Le bruit est-il vraiment un problème ? Après tout, le souffle des bandes analogiques a quasiment disparu. Et nous possédons maintenant des convertisseurs 24 bits offrant des rapports signal/bruit bien supérieurs à celui d'un CD. Ronflement de faible niveau ? De nos jours, les signaux possèdent des niveaux suffisamment élevés pour couvrir les bruits que les câbles sont susceptibles de reprendre, d'autant plus que le blindage des câbles audio est de plus en plus fiable. Oui, quel monde magnifique que le monde sans bruit...
Mais c’est sans compter sur le ronronnement d’une climatisation, les parasites des micros d’une guitare, l’électronique bruyante d’un piano électrique vintage, la fréquence d’oscillation à 15 kHz d’un écran cathodique ou le bruit incompressible de votre préampli à lampes préféré. Finalement, le bruit continue d’être un problème, et il faut encore faire avec. Voici comment.
Règle d’Anderton relative à la réduction de bruit
Elle tient en une phrase :
« La réduction de bruit fonctionne d’autant mieux que les signaux en ont le moins besoin. »
On peut se débarrasser facilement d’un léger souffle mais il est impossible de supprimer une grande quantité de bruit sans perdre, ou tout du moins altérer, une partie du signal lui-même ; rien ne peut sauver un signal extrêmement chargé en bruit. Et cette loi a un corollaire :
« On réduit le bruit à l’aide de nombreuses petites étapes de traitement, pas en une seule fois. »

:: DONNÉES FOURNIES ::
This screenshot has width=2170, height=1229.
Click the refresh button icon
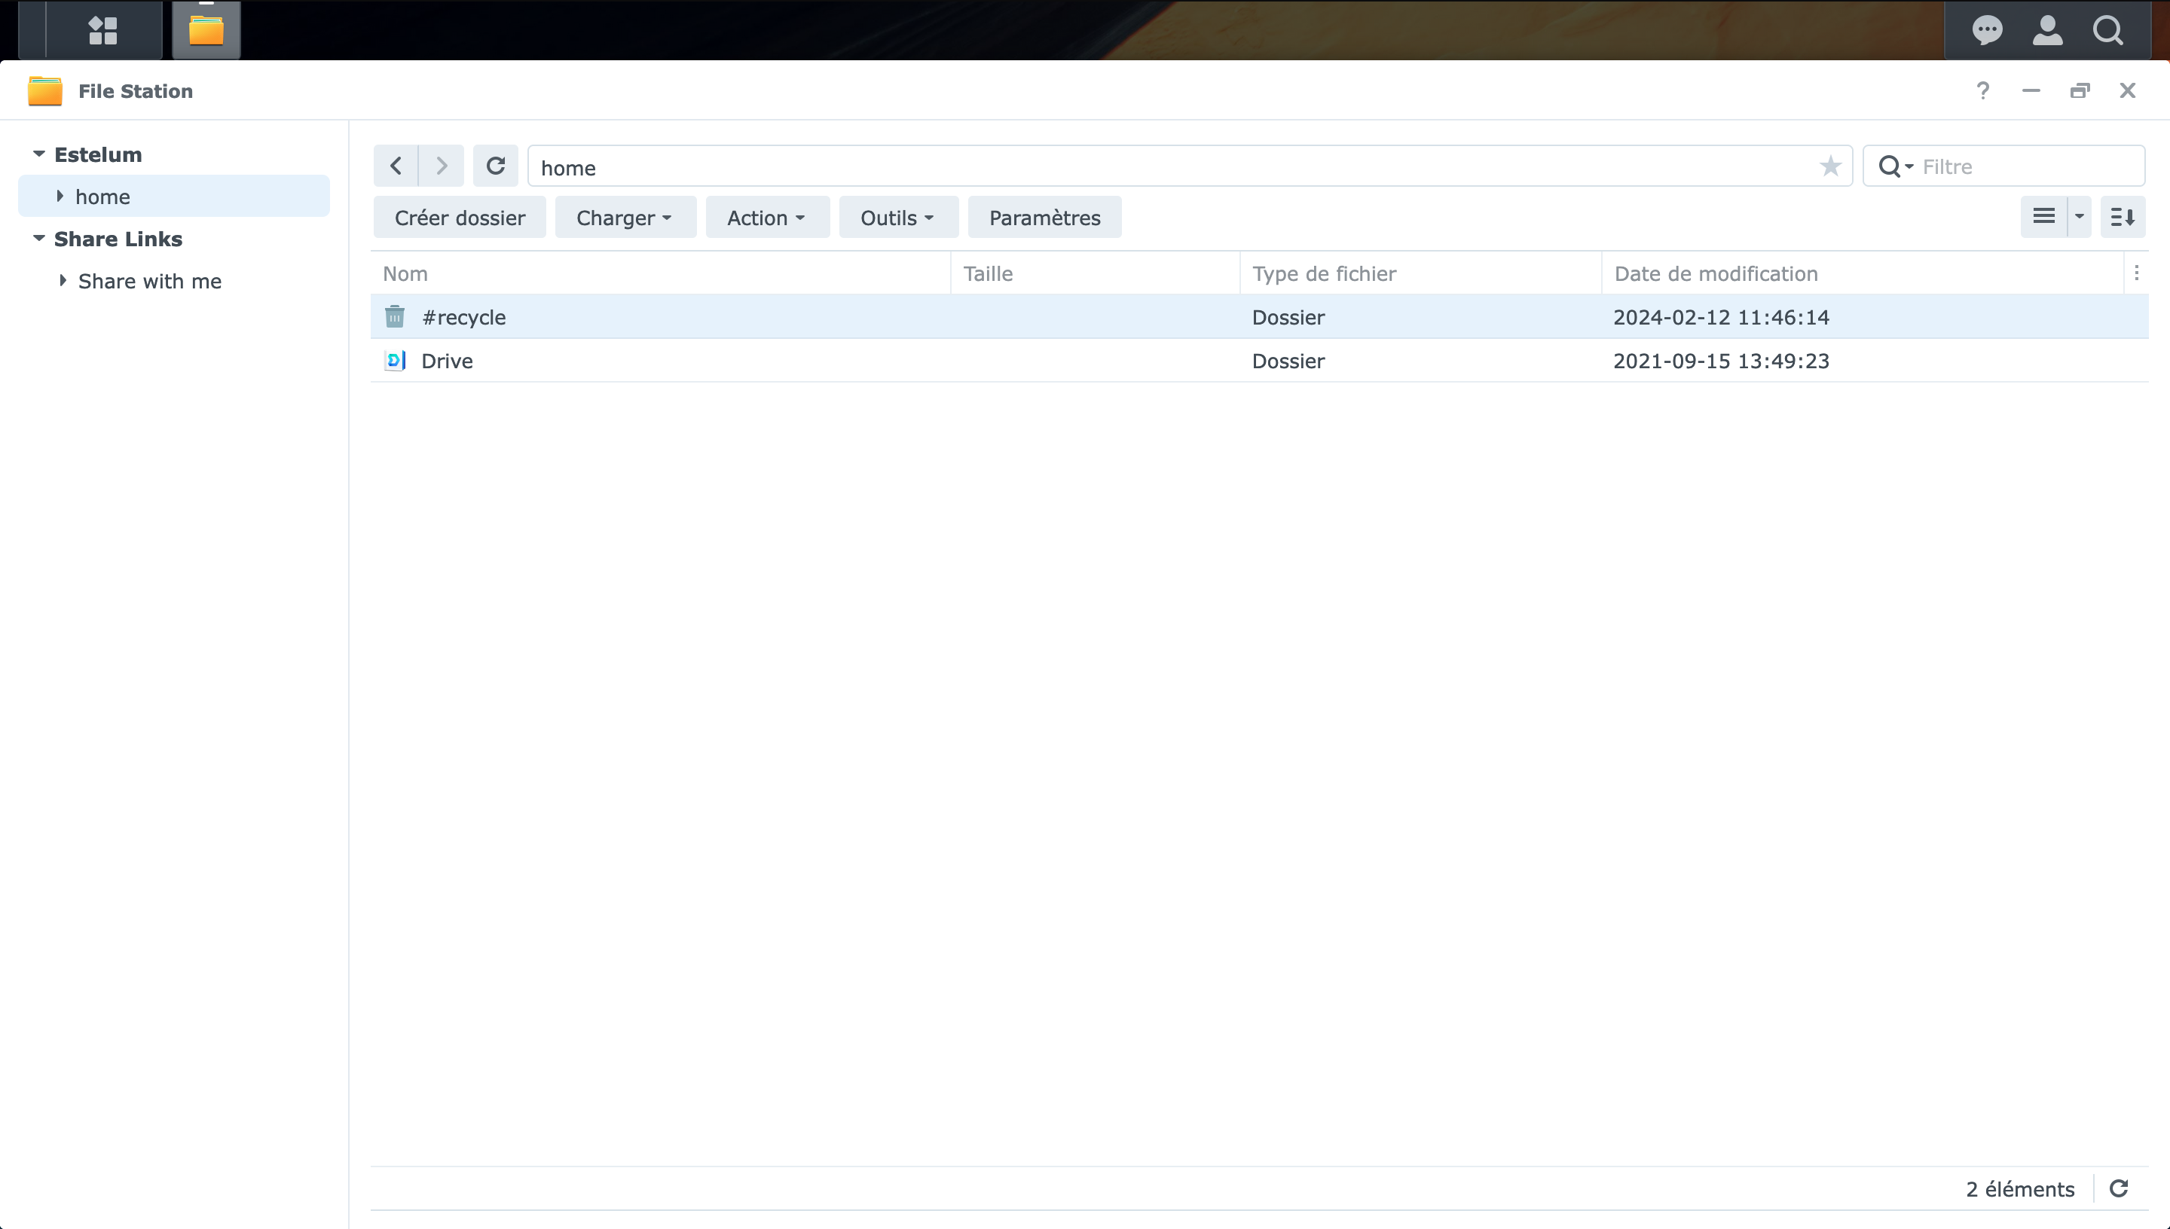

* * *

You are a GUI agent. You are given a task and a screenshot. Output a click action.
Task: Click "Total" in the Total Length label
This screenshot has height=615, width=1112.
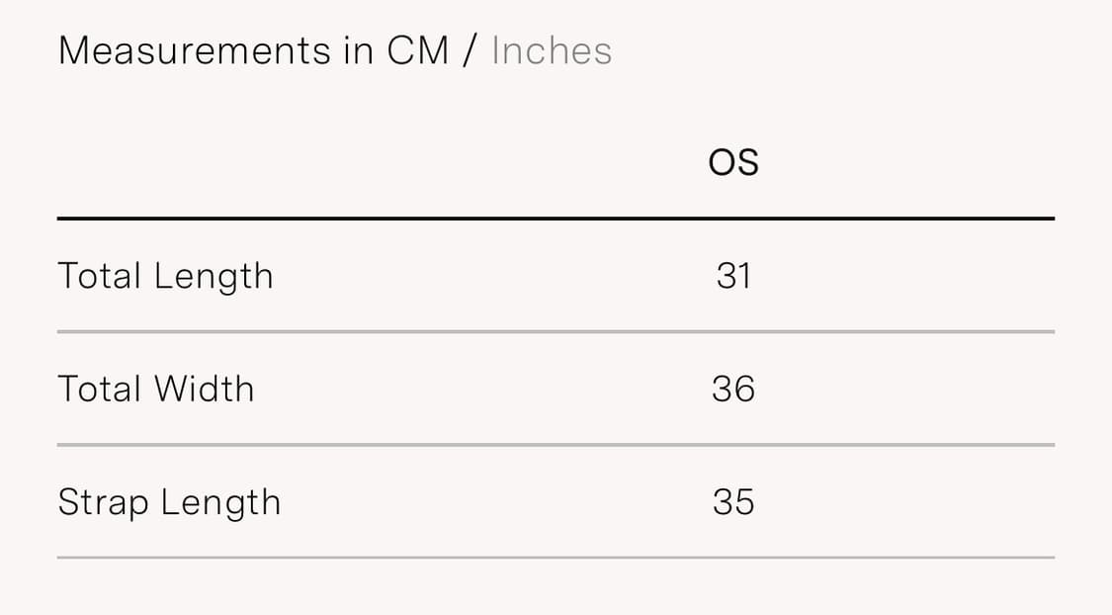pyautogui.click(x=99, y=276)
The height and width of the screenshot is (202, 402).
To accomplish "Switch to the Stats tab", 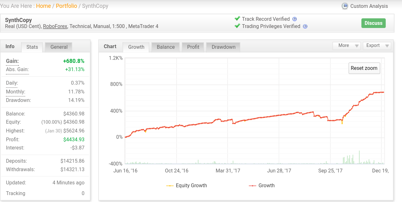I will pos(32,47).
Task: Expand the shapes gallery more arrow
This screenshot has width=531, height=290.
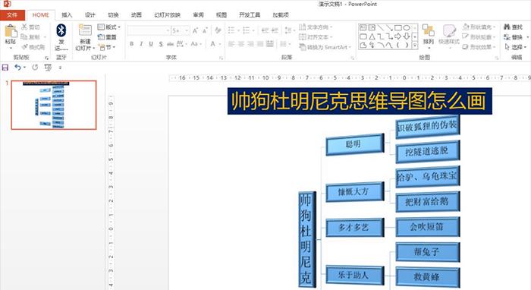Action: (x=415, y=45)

:: CONSIGNE ::
Répondez à ces questions à partir du texte sur la réduction de bruit.
1. Quelle fréquence d'oscillation le texte attribue-t-il à un écran cathodique ?
2. Selon la règle d'Anderton, dans quel cas la réduction de bruit fonctionne-t-elle le mieux ?
3. D'après le corollaire de cette règle, de quelle manière réduit-on le bruit ?

:: RÉPONSE ::
1. Une fréquence de 15 kHz.
2. Elle fonctionne d'autant mieux que les signaux en ont le moins besoin.
3. On le réduit à l'aide de nombreuses petites étapes de traitement, pas en une seule fois.